Then why shame those that look at their meager finances and the precarity of the current social and ecological arrangements and conclude they cannot raise a child? People like Vance want to turn 21st century realities into culture war talking points divorced from the material basis of family life in the first place.
Most Americans say the economy continues to be a pressing concern. Housing affordability hasn't really budged downward. And all the proposed remedies of the Trump regime do little to address underlying causes, which is the hoarding of wealth in speculative investments in real estate.

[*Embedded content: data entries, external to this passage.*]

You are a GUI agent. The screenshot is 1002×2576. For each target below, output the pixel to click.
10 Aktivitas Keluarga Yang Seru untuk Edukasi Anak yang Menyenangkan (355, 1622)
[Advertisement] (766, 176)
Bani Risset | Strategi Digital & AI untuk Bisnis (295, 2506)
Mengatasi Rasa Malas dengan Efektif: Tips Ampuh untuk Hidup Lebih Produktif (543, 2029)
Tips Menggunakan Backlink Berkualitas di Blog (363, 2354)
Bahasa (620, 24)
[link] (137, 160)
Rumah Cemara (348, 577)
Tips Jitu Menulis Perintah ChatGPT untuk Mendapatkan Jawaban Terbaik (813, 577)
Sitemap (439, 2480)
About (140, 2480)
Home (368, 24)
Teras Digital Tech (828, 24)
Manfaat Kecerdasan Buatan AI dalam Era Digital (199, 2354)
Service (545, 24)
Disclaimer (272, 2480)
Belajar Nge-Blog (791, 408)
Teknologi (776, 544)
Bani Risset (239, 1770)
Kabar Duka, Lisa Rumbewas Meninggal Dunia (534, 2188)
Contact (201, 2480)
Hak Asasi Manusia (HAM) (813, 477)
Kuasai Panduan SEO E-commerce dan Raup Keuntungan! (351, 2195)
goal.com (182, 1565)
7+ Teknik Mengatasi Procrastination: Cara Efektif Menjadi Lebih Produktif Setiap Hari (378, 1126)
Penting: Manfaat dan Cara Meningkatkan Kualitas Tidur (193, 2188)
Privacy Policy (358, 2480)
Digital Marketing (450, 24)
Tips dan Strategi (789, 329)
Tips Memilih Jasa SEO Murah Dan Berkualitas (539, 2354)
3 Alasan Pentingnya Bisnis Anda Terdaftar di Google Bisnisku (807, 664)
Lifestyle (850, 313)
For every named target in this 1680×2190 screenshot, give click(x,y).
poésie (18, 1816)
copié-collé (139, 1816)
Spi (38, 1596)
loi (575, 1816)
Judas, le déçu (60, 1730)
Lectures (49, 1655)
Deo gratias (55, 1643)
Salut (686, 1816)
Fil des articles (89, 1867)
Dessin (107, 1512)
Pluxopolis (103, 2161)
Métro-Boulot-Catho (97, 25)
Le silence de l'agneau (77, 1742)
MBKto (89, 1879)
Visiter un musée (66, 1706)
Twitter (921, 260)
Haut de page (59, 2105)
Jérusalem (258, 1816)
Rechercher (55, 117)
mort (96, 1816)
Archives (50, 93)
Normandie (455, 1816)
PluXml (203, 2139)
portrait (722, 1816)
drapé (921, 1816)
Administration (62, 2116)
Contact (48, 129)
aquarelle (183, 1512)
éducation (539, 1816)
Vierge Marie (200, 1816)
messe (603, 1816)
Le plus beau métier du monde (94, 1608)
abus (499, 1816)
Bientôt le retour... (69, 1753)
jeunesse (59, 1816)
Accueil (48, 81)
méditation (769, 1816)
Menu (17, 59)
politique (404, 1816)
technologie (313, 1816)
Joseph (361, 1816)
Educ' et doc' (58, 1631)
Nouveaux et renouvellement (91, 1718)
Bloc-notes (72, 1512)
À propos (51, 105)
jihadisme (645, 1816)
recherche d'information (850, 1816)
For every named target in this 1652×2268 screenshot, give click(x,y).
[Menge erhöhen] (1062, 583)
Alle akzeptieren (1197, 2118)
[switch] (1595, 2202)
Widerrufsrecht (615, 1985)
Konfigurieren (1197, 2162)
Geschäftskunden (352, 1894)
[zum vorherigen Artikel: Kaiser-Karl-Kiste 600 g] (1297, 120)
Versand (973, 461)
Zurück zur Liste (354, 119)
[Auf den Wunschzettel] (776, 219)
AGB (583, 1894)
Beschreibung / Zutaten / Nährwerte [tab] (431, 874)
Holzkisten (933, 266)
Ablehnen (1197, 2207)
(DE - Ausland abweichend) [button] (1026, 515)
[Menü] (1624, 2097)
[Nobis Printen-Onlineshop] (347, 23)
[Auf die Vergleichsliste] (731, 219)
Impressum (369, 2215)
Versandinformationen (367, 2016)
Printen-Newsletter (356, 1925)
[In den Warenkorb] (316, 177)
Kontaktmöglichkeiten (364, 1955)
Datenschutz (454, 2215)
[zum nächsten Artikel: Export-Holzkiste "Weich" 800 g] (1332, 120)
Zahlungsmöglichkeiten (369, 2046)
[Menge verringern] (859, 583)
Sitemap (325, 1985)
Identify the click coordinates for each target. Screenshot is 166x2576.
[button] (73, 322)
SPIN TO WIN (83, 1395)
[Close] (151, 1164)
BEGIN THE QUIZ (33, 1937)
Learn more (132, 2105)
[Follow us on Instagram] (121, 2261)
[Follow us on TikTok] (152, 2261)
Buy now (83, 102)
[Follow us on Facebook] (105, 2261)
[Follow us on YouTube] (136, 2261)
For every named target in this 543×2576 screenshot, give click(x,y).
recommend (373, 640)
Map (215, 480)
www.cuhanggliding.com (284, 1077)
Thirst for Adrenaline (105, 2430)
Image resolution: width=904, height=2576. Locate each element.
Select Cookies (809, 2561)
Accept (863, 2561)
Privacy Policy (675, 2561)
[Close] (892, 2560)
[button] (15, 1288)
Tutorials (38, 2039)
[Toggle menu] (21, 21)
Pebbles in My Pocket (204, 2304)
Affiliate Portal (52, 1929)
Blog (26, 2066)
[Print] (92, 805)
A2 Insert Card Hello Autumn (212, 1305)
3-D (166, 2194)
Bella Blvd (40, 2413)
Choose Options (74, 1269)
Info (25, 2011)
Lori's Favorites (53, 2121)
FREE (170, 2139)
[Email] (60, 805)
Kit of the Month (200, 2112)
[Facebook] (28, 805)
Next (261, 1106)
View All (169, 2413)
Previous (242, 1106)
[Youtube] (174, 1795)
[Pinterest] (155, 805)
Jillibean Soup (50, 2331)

The way JD Vance and Donald Trump talk about “family values” is mostly about appearances. They parade images of happy children and families and talk about moral duty, but their policies don’t actually make family life any more sustainable. The things that used to make stable families possible—good wages, affordable housing, reliable healthcare, accessible childcare—are nowhere to be found. What they’re really doing is demanding people have more kids while pretending economic insecurity is a virtue.
The way the Right talks anxiously about who is “having kids” exposes the same problem. They point to Latino or immigrant families as proof that Americans could just choose to have more children. But those families are often living in conditions that would be considered illegal, unsafe, or unacceptable in mainstream society—overcrowded housing, informal work, stretched social networks. Treating that kind of struggle as a model for everyone else is cruel and dishonest. It normalizes hardship and pretends that enduring precarity is somehow virtuous.
What Vance and Trump are really offering is not a path to prosperity or flourishing families, but a managed decline dressed up as moral duty. They want people to accept tighter margins, less security, and more stress, and to feel virtuous for doing it. Strip away the smiling children in the ads, and what’s left is austerity sold as a moral project.